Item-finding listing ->

• • • • • • •

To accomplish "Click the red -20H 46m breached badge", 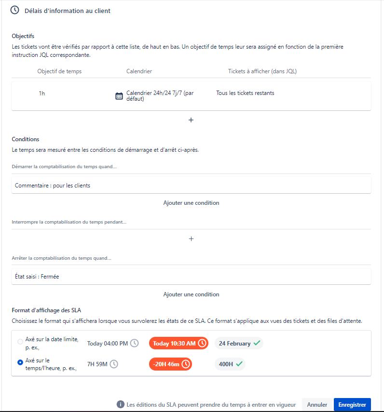I will pyautogui.click(x=170, y=364).
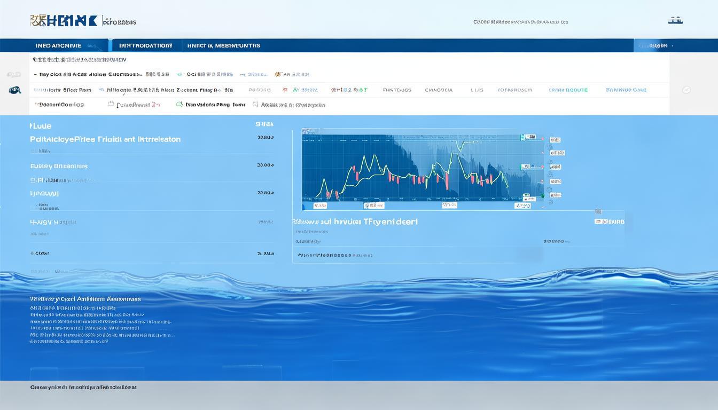The height and width of the screenshot is (410, 718).
Task: Click the dark round icon at the left edge
Action: (x=15, y=90)
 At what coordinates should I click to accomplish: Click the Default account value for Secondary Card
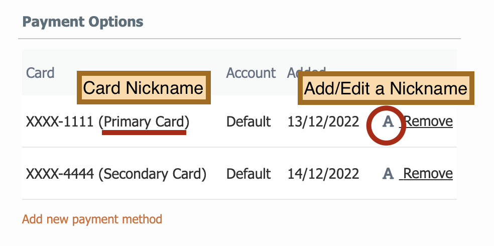(x=249, y=174)
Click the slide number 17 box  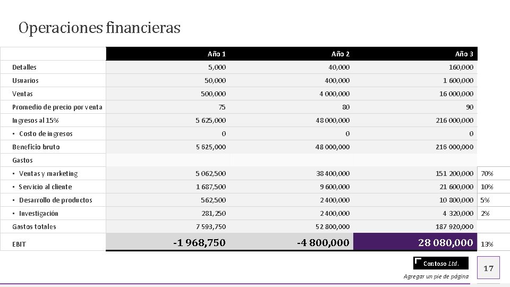click(488, 268)
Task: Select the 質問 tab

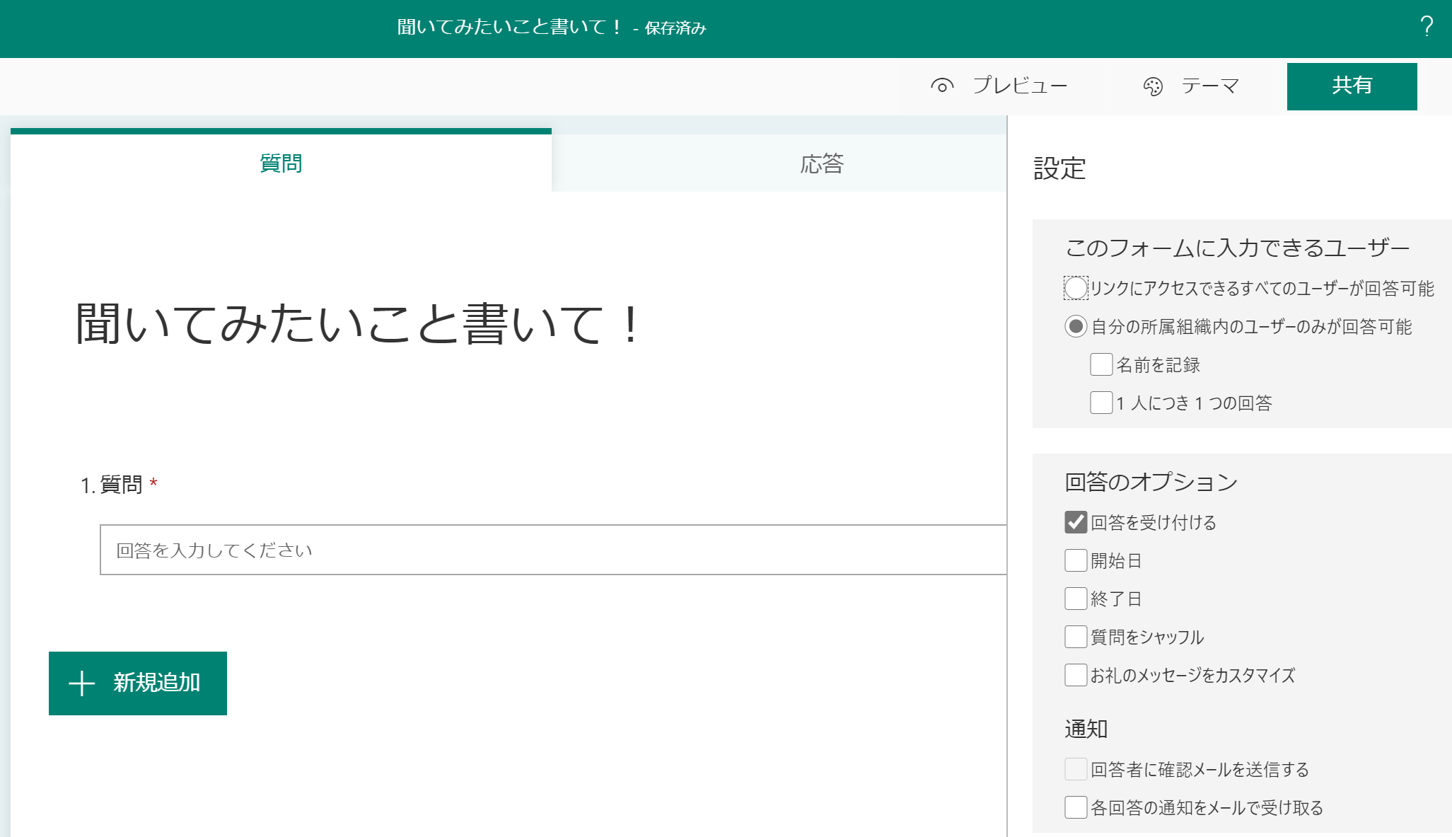Action: (x=281, y=163)
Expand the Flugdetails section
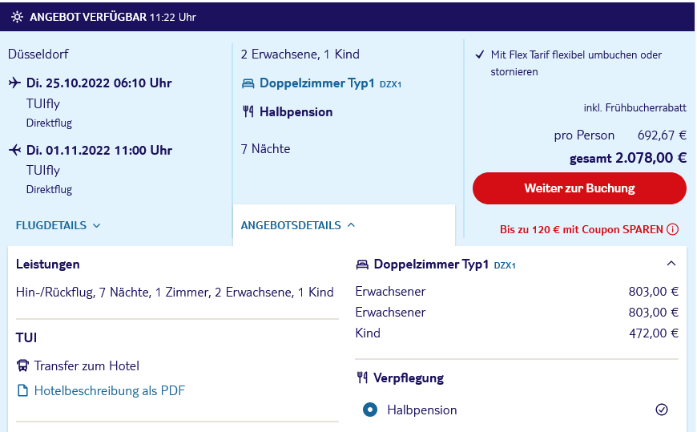This screenshot has height=432, width=697. (58, 225)
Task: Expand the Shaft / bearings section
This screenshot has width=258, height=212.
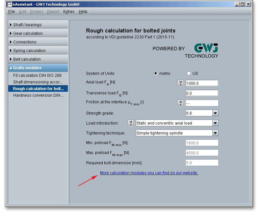Action: tap(38, 25)
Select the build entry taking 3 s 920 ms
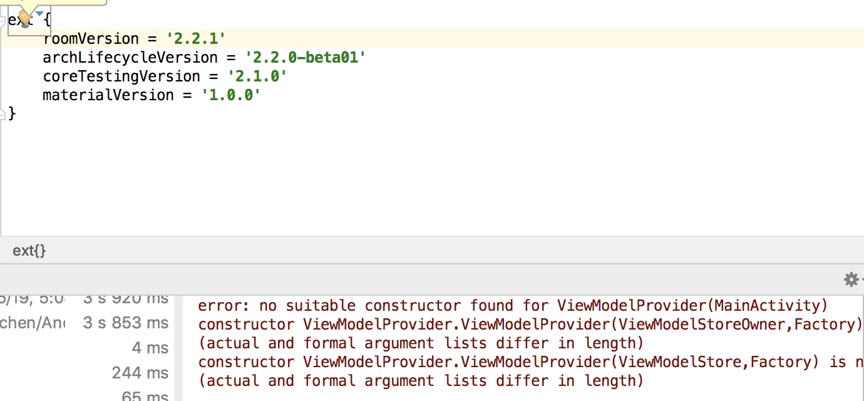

• • • • • • •

Exercise directions ->
Recast the listing as a Markdown table with the columns Row and Listing line, starting at the line that contains "Expand the Flugdetails section" and continuing through the end of the listing. Number each line, leave out blank lines, and omit the pictures.

The result ->
| Row | Listing line |
|---|---|
| 1 | Expand the Flugdetails section |
| 2 | This screenshot has height=432, width=697. (58, 225) |
| 3 | Task: Expand the Shaft / bearings section |
| 4 | This screenshot has width=258, height=212. |
| 5 | Action: tap(38, 25) |
| 6 | Select the build entry taking 3 s 920 ms |